■ Provided text
Eighth, this assumes that for the last fifty years (and even today) that “Right”, “conservative”, and “Center” politicians have not also been a part of the Islamization process that has gone on and that “conservatives” have not had their own reasons for allowing immigration to constantly increase (e.g. for the “Right”: increase labor pool, decrease wages, add to housing market, more new customers for small and big businesses; for the “Left”: feeling sorry for and wishing to assist those less fortunate, wishing to bring “diversity” and “multiculturalism” to Western societies; and, for both “Left” and “Right: innocently like everyone else, a well-meaning Western universalist belief that “They’ll all quickly become just like us; we can change ‘hearts and minds’ – after all, all people are really the same deep down…”). Just as the “Left” has, the “Right” has also promoted mass immigration to the West, which everywhere has included large numbers arriving from Muslim countries.

■ Work to do
1. In the passage on immigration:
(a) What reasons for allowing immigration does it give for the "Right"?
(b) What reasons does it give for the "Left"?
(c) Over what period does it say these politicians have taken part?
2. In the records, update the lines between the one holding "Task: Open the Tipo dropdown" and the one holding "pos(533,143)", inclusive, putting "screen capture" in place of "screenshot". Return only those lines.
The text and the records have no connection to each other.

■ Given information
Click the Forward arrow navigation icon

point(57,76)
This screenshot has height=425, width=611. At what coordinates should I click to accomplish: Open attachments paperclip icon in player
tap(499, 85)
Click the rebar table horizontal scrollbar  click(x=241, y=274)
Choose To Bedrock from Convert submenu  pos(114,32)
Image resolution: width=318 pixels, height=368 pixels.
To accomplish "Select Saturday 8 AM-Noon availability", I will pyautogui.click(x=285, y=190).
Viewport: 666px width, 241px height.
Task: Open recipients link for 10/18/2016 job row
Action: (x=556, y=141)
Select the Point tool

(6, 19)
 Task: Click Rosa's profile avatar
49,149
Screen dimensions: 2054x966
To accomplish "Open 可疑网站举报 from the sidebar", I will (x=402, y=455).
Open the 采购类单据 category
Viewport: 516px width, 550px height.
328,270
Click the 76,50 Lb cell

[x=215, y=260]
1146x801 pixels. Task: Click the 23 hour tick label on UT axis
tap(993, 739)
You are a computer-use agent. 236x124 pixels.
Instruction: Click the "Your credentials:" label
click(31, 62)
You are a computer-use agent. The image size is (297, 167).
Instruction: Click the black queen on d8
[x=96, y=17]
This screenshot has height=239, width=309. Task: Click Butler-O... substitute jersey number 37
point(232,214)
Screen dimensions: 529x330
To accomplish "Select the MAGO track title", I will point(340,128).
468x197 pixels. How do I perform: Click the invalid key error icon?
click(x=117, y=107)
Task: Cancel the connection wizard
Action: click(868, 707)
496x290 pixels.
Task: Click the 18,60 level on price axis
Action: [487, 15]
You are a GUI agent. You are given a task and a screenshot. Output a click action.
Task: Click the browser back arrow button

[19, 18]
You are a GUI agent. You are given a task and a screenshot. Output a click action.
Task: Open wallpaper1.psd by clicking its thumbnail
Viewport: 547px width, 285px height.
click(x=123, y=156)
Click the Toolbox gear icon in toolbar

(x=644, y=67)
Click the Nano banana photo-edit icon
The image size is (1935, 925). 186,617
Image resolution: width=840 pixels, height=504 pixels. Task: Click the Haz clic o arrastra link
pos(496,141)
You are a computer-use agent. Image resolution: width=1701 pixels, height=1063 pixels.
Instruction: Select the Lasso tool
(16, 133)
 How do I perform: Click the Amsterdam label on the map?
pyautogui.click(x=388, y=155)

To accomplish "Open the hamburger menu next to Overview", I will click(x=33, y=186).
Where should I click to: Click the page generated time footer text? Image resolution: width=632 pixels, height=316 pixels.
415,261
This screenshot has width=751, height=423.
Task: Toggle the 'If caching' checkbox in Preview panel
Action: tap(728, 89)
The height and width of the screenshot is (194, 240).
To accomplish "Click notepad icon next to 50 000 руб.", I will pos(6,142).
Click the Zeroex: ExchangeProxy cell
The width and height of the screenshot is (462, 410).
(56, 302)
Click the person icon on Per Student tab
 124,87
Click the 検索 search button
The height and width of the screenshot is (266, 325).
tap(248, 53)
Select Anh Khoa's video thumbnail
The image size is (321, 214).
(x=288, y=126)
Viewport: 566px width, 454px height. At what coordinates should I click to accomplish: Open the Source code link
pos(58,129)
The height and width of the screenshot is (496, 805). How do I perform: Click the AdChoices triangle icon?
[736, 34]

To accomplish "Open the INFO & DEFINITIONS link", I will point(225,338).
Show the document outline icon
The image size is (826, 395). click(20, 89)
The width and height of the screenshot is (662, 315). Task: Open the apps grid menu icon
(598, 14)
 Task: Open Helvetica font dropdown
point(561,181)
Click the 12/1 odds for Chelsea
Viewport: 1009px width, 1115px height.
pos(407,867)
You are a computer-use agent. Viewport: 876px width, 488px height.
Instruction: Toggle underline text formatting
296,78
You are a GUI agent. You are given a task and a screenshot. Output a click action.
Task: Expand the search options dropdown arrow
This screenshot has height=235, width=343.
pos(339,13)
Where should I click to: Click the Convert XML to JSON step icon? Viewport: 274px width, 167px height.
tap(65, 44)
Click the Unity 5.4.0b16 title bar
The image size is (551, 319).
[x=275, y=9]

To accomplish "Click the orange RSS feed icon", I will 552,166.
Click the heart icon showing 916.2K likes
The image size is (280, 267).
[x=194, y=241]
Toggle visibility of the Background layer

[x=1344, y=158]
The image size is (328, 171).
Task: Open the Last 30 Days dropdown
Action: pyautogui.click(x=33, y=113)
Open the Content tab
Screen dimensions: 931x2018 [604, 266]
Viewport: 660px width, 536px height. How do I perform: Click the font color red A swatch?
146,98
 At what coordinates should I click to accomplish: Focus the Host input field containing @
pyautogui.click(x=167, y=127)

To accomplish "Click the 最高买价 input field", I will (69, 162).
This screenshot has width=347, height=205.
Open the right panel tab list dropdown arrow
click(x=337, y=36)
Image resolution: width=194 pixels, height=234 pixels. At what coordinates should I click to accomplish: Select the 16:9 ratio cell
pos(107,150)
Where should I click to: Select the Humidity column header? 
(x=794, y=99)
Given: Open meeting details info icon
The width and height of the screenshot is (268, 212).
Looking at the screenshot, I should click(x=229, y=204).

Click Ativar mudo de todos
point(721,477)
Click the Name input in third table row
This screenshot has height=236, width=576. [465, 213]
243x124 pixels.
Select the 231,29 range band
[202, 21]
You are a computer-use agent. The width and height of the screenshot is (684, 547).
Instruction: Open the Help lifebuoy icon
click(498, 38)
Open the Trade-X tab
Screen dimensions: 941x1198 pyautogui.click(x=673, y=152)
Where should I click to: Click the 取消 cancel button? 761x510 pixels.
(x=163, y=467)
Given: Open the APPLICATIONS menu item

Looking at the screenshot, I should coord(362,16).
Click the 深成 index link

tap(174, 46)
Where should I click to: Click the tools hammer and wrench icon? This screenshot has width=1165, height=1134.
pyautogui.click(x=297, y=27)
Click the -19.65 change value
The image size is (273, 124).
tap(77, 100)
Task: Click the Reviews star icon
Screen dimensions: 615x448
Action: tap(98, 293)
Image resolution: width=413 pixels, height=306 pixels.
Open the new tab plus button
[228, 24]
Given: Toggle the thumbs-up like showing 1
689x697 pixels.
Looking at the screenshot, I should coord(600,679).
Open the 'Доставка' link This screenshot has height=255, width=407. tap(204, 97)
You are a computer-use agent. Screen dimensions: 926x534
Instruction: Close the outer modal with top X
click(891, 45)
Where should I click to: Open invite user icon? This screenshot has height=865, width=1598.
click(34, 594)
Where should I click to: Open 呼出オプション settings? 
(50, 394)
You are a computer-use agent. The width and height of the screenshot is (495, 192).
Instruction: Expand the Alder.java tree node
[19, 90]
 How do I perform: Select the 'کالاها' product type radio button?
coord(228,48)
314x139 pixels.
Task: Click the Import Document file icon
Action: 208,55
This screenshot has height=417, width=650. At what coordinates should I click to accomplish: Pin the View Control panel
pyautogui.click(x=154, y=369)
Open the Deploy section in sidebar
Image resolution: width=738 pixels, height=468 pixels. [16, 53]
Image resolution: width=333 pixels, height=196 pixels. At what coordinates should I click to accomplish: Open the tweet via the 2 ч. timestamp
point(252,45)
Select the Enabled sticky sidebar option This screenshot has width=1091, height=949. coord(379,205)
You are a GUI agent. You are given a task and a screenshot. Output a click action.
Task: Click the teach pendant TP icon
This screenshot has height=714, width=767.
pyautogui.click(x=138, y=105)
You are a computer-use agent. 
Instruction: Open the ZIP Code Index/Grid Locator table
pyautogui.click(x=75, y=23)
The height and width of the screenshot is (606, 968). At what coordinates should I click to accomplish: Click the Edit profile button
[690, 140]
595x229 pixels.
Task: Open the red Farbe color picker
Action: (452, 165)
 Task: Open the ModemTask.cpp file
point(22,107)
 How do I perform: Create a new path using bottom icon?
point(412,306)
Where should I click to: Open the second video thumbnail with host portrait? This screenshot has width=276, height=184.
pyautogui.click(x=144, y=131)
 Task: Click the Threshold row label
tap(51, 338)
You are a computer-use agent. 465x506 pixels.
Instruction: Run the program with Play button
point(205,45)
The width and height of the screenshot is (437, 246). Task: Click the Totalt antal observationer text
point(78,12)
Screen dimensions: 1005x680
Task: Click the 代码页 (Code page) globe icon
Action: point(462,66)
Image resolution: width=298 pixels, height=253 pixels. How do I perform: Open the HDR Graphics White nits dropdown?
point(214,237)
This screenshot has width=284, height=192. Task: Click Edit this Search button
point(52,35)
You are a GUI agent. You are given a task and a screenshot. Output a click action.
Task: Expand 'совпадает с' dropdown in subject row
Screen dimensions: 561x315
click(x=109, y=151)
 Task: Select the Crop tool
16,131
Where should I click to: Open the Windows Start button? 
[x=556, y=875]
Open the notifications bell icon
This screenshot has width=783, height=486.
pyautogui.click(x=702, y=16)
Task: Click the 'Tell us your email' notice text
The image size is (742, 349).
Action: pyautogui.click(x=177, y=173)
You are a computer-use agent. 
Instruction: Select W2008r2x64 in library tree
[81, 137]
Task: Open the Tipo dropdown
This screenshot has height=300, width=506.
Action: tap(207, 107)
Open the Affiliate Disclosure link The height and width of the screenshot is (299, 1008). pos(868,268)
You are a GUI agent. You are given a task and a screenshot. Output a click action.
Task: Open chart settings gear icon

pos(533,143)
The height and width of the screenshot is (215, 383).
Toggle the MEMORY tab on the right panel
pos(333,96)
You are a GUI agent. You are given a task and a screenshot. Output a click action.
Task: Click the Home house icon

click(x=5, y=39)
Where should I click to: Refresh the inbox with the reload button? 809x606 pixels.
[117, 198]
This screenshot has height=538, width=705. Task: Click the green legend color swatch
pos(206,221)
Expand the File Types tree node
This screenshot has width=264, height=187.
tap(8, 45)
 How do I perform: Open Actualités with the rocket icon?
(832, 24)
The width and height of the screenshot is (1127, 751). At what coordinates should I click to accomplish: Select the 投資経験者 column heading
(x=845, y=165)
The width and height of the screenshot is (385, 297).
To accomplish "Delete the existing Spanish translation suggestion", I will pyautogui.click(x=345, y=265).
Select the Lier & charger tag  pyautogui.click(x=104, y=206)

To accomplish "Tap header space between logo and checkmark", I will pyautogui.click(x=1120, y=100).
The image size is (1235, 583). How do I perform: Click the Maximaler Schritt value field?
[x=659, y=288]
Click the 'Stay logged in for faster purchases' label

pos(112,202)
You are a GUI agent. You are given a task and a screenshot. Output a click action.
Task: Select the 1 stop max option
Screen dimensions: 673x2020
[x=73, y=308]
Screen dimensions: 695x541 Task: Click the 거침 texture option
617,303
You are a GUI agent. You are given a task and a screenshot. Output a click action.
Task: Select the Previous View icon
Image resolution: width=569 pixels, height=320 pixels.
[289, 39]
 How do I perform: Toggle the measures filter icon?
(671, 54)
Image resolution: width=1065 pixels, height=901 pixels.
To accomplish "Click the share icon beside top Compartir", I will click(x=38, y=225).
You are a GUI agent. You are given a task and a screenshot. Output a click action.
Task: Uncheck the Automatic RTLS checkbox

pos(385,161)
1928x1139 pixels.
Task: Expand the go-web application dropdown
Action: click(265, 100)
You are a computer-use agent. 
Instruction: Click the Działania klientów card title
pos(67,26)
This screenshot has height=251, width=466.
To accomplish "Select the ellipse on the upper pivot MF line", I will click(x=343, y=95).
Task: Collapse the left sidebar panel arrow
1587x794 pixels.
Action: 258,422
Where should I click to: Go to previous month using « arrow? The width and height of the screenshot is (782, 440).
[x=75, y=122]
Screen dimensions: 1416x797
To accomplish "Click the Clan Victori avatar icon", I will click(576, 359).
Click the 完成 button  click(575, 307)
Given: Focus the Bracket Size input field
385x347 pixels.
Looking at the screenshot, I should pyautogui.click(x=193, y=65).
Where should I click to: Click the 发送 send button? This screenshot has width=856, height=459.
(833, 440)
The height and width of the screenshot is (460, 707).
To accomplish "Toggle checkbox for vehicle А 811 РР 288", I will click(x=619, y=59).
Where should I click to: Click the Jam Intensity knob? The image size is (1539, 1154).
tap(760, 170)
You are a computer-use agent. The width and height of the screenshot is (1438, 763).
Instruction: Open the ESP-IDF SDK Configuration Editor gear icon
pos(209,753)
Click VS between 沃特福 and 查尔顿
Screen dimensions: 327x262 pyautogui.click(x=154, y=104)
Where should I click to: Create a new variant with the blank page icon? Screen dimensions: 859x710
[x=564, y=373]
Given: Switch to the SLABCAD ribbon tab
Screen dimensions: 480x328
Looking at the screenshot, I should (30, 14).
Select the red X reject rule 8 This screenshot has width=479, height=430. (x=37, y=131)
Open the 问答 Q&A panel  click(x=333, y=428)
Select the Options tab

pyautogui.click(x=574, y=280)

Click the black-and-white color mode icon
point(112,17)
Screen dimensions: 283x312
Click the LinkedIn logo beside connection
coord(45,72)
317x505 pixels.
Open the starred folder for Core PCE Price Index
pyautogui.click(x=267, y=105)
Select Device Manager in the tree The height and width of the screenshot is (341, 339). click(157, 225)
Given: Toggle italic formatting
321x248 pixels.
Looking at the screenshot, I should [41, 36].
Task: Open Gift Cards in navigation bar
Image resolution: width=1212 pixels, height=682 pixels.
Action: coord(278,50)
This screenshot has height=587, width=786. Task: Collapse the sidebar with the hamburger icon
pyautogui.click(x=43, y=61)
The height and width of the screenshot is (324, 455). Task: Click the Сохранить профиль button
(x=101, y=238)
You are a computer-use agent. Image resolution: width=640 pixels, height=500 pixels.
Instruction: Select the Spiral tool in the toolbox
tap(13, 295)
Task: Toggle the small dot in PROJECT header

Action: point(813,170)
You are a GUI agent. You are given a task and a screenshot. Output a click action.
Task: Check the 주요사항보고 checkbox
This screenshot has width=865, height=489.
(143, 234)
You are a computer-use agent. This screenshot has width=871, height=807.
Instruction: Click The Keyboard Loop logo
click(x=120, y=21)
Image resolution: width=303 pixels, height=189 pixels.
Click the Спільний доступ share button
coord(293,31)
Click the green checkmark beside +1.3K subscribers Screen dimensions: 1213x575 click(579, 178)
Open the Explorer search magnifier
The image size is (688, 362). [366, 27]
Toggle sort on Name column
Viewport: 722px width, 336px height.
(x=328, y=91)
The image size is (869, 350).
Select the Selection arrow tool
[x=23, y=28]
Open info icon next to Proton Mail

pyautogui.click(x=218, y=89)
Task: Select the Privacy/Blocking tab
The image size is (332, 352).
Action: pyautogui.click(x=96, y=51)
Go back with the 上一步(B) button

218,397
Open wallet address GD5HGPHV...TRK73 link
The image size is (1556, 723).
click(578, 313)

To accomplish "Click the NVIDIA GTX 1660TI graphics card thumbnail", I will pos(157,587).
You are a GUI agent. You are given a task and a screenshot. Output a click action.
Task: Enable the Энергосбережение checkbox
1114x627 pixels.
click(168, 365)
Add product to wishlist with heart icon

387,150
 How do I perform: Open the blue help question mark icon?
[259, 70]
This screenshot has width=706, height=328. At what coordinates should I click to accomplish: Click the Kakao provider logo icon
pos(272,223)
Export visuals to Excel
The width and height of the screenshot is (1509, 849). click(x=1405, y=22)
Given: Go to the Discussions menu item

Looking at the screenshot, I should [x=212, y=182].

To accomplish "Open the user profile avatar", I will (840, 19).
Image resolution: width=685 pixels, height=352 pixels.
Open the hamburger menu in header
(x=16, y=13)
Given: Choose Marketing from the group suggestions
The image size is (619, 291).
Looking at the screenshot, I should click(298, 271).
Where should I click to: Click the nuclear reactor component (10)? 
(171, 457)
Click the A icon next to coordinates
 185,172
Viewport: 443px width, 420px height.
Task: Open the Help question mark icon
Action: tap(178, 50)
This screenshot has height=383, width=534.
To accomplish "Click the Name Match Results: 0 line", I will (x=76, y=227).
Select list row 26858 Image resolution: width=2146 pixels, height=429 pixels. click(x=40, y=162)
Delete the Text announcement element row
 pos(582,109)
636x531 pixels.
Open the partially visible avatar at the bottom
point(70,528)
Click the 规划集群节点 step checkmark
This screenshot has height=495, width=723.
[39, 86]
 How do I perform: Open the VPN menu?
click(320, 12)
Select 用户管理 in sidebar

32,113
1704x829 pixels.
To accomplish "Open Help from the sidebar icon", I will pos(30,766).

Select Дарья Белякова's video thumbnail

■ Responses per task
1.
(a) To increase the labor pool, decrease wages, add to the housing market, and bring more new customers for small and big businesses.
(b) Feeling sorry for and wishing to assist those less fortunate, and wishing to bring "diversity" and "multiculturalism" to Western societies.
(c) The last fifty years, and even today.

2.
Task: Open the Tipo dropdown
This screen capture has height=300, width=506.
Action: tap(207, 107)
Open the Affiliate Disclosure link The height and width of the screen capture is (299, 1008). pos(868,268)
You are a GUI agent. You are given a task and a screen capture. Output a click action.
Task: Open chart settings gear icon

pos(533,143)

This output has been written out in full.